Rudge-Whitworth's last production racing motorcycle was named after Graham Walker's 1928 race win in the Ulster Grand Prix, only the second time a road race had been won at over 80 mph. Graham was the father of racing commentator Murray Walker and was made Rudge Sales Manager in 1929. His win was particularly welcome as he had been unlucky in the Isle of Man TT on the same motorcycle two months earlier, when he narrowly lost the Senior TT race due to oil flow problems on the last lap.

Originally developed as a racing prototype, the production model was essentially a race replica. Various modifications and improvements were made over the ten years of production. Early models had a 'pent roof' four-valve head, with two pairs of valves operating on parallel slopes like a 'pitched roof', which was replaced in 1932 with a radial four-valve head and an option of a foot-operated gear change. This foot pedal operated both the front and rear brakes, with a hand lever also operating the front brake. With a top speed of over 90 mph, the Rudge Ulster was advertised as "probably the fastest 500cc motorcycle in production".
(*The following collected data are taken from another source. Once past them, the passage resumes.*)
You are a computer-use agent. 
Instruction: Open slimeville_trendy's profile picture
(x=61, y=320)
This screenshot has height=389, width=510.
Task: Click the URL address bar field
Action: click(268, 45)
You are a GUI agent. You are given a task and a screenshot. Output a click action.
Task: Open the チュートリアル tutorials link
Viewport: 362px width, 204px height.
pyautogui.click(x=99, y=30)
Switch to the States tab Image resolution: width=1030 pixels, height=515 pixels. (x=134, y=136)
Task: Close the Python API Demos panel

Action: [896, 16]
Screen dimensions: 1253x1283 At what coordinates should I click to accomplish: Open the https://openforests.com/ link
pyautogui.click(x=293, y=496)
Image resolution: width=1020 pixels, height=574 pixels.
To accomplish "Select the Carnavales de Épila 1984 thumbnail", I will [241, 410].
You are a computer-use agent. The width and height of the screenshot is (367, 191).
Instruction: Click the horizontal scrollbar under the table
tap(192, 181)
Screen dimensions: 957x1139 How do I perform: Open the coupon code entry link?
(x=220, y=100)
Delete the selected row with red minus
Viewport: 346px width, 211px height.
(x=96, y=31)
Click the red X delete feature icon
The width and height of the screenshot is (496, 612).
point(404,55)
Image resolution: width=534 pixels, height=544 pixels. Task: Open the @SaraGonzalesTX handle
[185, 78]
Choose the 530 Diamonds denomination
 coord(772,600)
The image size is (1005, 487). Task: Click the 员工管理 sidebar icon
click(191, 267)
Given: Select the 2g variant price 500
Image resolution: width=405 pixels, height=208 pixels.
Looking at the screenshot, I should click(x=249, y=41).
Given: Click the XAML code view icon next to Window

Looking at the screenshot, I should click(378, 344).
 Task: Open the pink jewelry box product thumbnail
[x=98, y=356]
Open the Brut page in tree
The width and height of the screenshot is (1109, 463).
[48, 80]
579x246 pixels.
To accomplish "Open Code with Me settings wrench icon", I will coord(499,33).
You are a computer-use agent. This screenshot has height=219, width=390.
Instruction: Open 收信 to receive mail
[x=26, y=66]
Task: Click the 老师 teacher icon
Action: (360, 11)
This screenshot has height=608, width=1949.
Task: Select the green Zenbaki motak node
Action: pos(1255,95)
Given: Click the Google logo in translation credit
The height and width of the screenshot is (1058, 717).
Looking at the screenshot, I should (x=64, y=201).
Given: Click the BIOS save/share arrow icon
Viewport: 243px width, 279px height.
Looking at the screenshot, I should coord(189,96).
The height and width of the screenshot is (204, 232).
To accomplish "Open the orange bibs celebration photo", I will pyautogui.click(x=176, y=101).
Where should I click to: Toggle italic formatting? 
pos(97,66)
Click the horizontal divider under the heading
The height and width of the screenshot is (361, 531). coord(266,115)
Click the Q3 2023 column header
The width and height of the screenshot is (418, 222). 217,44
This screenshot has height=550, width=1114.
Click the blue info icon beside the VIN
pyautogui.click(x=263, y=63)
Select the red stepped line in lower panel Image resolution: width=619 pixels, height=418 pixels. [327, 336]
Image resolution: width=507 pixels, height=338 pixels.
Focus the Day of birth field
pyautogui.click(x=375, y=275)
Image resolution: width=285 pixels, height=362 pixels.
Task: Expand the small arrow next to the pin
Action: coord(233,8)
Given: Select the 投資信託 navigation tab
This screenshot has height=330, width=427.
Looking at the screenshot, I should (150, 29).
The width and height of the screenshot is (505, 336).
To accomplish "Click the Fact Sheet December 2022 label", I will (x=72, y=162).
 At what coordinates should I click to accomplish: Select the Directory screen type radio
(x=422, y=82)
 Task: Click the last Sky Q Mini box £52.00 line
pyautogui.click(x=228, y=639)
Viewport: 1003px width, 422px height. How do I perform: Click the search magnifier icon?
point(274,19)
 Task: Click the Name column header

1933 was the era of the Great Depression and Rudge, struggling to make the sales needed to further develop the Ulster, went into receivership. In 1936 EMI (previously the Gramophone Company Ltd. and maker of His Master's Voice records), who were a major creditor, took over and resurrected the Rudge Ulster and moved production to their works in Hayes, Middlesex in 1937. The valve gear, which had always been exposed to the elements was sorted out in 1937, when a cast alloy cover was added - although the bronze cylinder head remained until it was replaced with a light alloy example in 1939. Production ended with the outbreak of the Second World War, when EMI had to put all their resources into the manufacture of Radar and electronic equipment for the war effort. From the days of the Gramophone Company, EMI, had had a policy of diversifying productions into other fields, like typewriters, as a strategy to avoid downturns and recessions.

==Racing success==
As well as Walker's 1928 Ulster Grand Prix win, in the same year Ernie Nott secured the world two-hour record at over 100 mph on the Rudge and set further records in 1929. In 1930, under the guidance of team boss George Hack, Nott, Walker, Smith and Wal Handley were on Rudge 500 cc motorcycles for the Isle of Man TT Senior race, Handley winning at a record speed of 74.24 mph with Graham Walker coming second, Smith 6th and Nott 7th, winning the Team Prize for Rudge.